Когда Левка запела, то казалось, мир замер, заслушавшись, — таким мелодичным, дивным и чарующим был её голос.

Левка выбрала печальную песнь — о девушке, мечтающей о несбыточной любви: смертной — к богу.

Кора не совсем поняла, о чём собственно речь, и почему так тоскует девушка, но и у неё на глаза навернулись слёзы.

Океаниды плакали тоже.

Лишь Каллигенейя смотрела куда-то вдаль и будто вновь — вглубь себя и теребила края серебристого хитона.

…мало кто успел понять, что произошло…

Левка вдруг замолкла и исчезла…

Вот была — и нет!

Только ветер, веющий могильным холодом, всколыхнул лёгкие одежды Коры, взвил рыжие волосы.

И, пожалуй, лишь она, в поднявшейся вдруг суматохе и криках, расслышала счастливый смех Левки — нежный, журчащий, кристально чистый…

Ей не ведомо было тогда, что, лишь столетье спустя, в таком же чёрном леденящем ветре унесётся из Серединного мира и она сама.

А потом во тьме и безжизненности Подземного мира увидит единственное дерево — серебристый тополь.
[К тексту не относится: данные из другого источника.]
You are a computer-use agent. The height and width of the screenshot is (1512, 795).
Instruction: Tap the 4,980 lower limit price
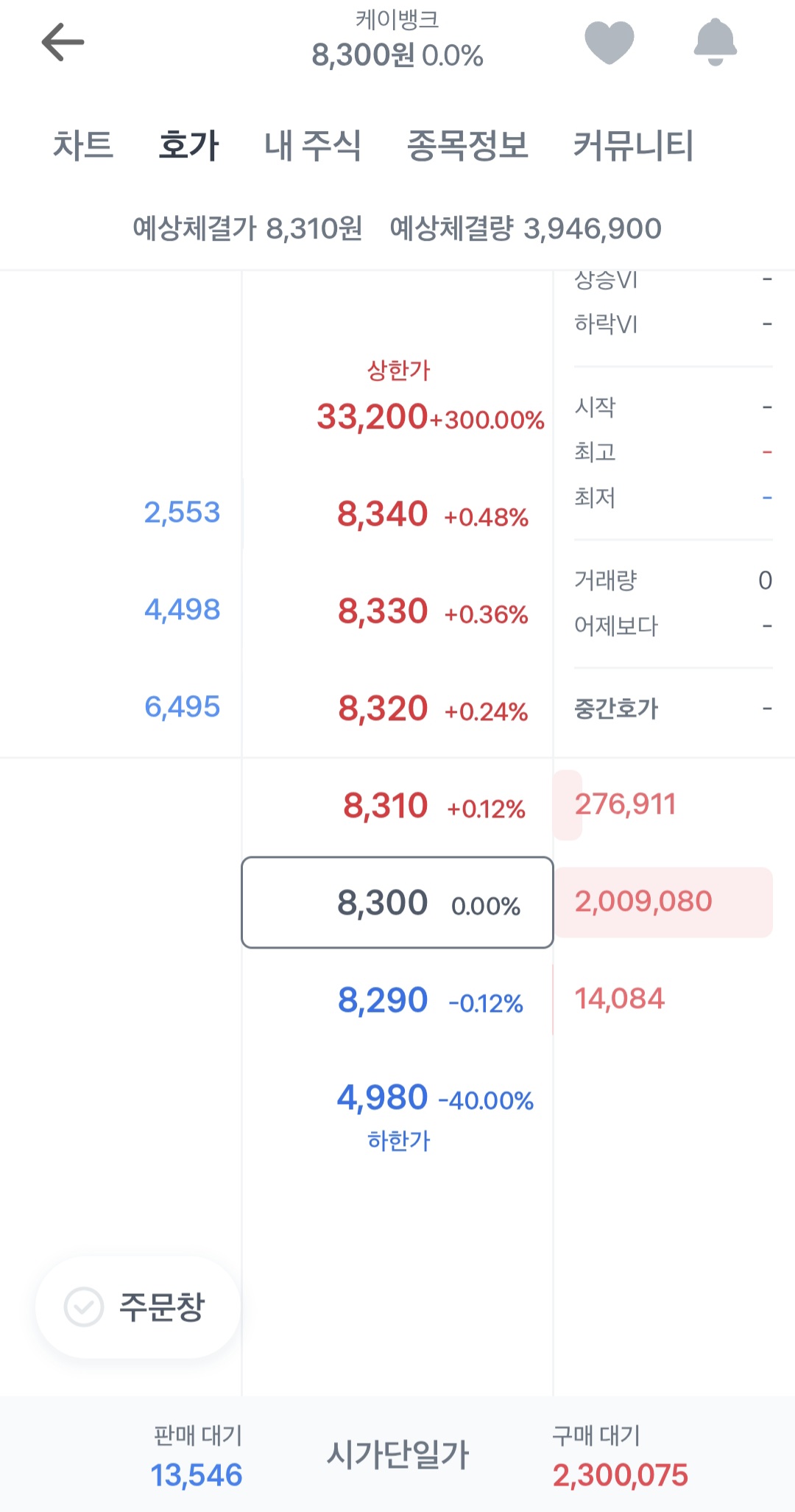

Он будет ронять свои листья в озеро памяти… И её сердца коснётся печаль по несбыточной любви, о которой будут тихо нашептывать его ветви… И станет тоскливо, словно от измены.

Тогда юная Кора ещё не знала, сколь разными бывают лики любви…

_______________________________________

[1] Один из эпитетов Аполлона.

[2] Левка (др. — греч. Λεύκη «белый тополь») — в греческой мифологии прекрасная нимфа-океанида, которую полюбил Аид и похитил, увезя в подземный мир. Когда, по истечении определённого ей срока жизни, она умерла, Аид превратил её в белый тополь, растущий на Елисейских полях.

Я отдыхаю. После вчерашнего сумасшедшего дня могу себе позволить просто валяться и смотреть в потолок. Гермес предусмотрительно не заходит — и правильно, самое интересное ждёт его впереди.

Думая об это, злорадно улыбаюсь. Он заслужил, давно-давно заслужил.

Мы с девочками достаточно подробно обсудили план: то, что он остался в пределах этой комнаты — уверена, щит ставили все вместе. И теперь я могу предаваться грустным мыслям и грезить наяву.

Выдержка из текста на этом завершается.